Friday, January 14, 2011

Jordan Tierney and Geoff Grace: Echo Chamber
Jordan Tierney and Geoff Grace see what most might not—they collect and then create. Very often the found objects or images dictate the process, but the end result is specifically theirs…a tangible, yet ephemeral point of view that seeks out beauty in desolation and creates poetry from that which is cast aside or forgotten.

Geoff Grace spends a great deal of time observing his subjects. His art is reflective and quiet at first glance, but it is loaded with historical traditions and references to biology.

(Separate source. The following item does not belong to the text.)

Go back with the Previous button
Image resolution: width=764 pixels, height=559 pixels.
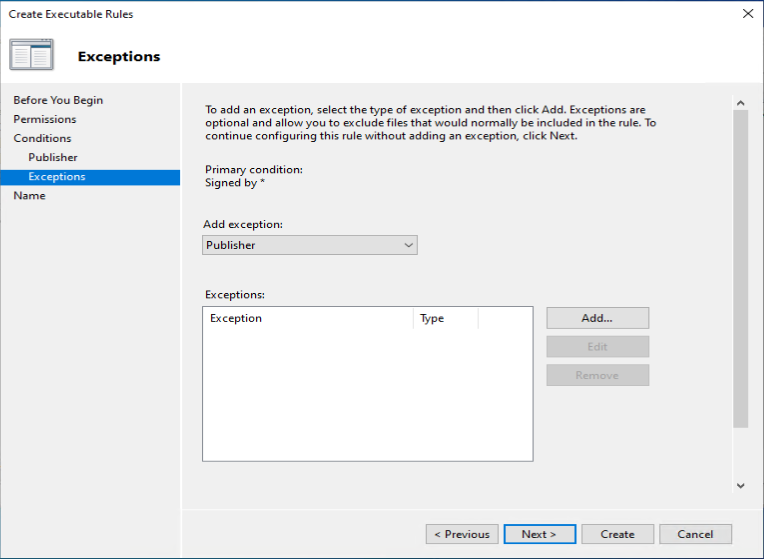[462, 534]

Jordan Tierney transforms discarded objects, objects full of “Ju Ju” and the weight of history. Often carved of wood, her work is solid and substantial, yet magical and weightless lyricism is at its core.

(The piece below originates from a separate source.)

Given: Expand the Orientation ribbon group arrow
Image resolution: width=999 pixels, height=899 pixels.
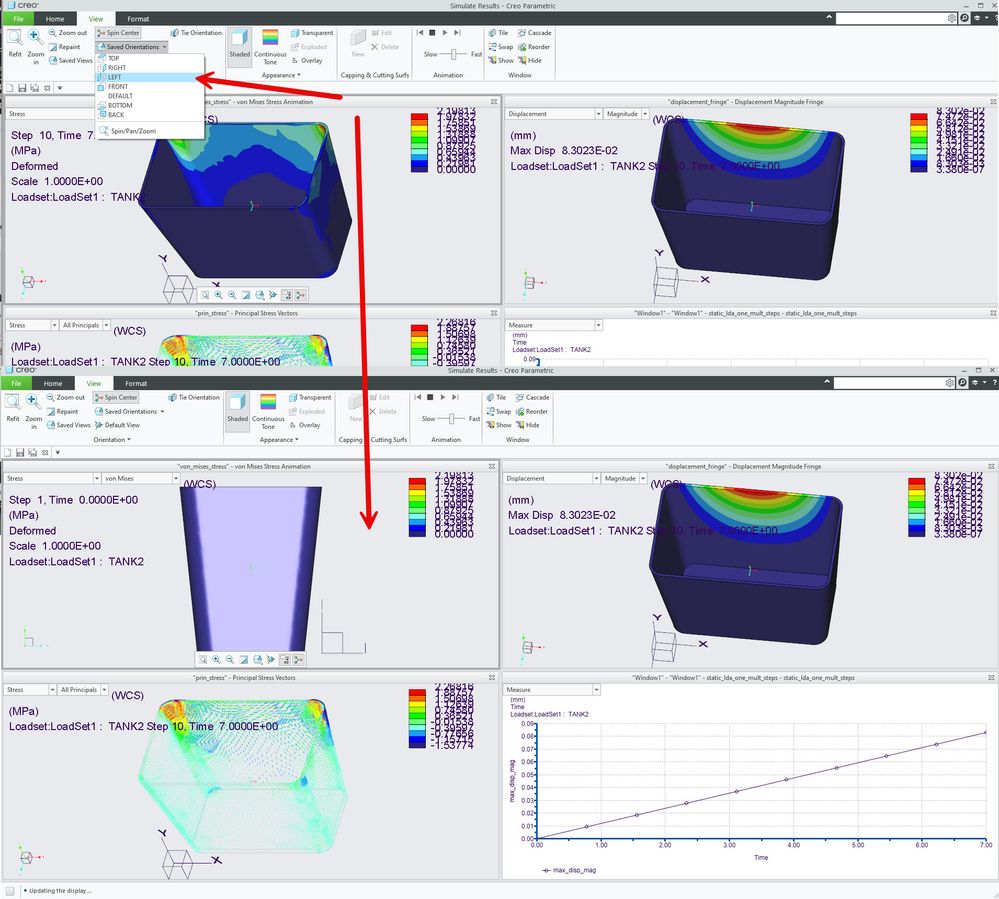Looking at the screenshot, I should [129, 440].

Both artists create work that feels older than it actually is, work that echoes past lives. They employ a sense of patina or a weathered quality, yet the work is contemporary, fresh, and potent in its impact.

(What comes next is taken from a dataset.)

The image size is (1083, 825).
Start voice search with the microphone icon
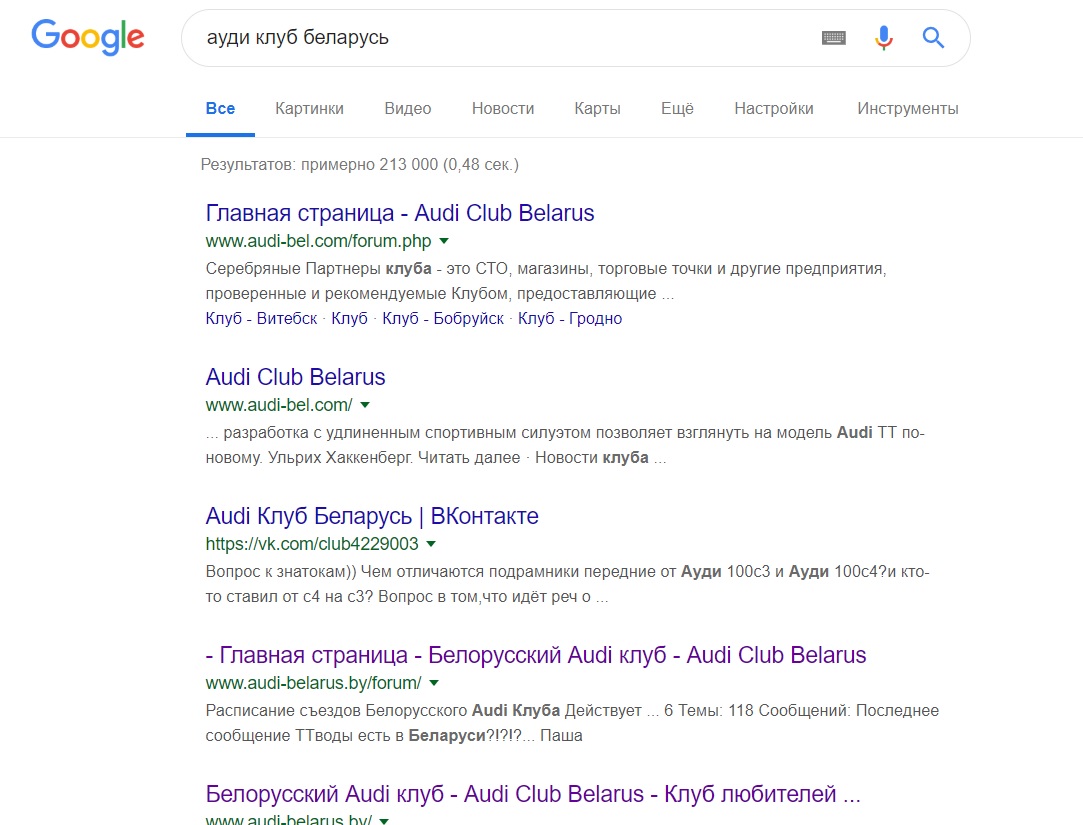coord(883,37)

Tim Cambell: Golden Afternoon
In ‘Golden Afternoon,’ Tim Campbell combines found text, popular imagery, abstract painting, and sound in a body of work that addresses landscape as an exhausted mode of representation. Works referencing terrorist manifestos, 19th century fiction, and American cartoons raise questions about the divide between nature and technology in American imagery. Campbell is interested in how layering, erasure, repetition and duplication can challenge the singularity of a painting’s image. He is also interested in our relationship to a natural world that is closely entwined with a technological one, and in how the construction of images can direct our understanding of these two realms.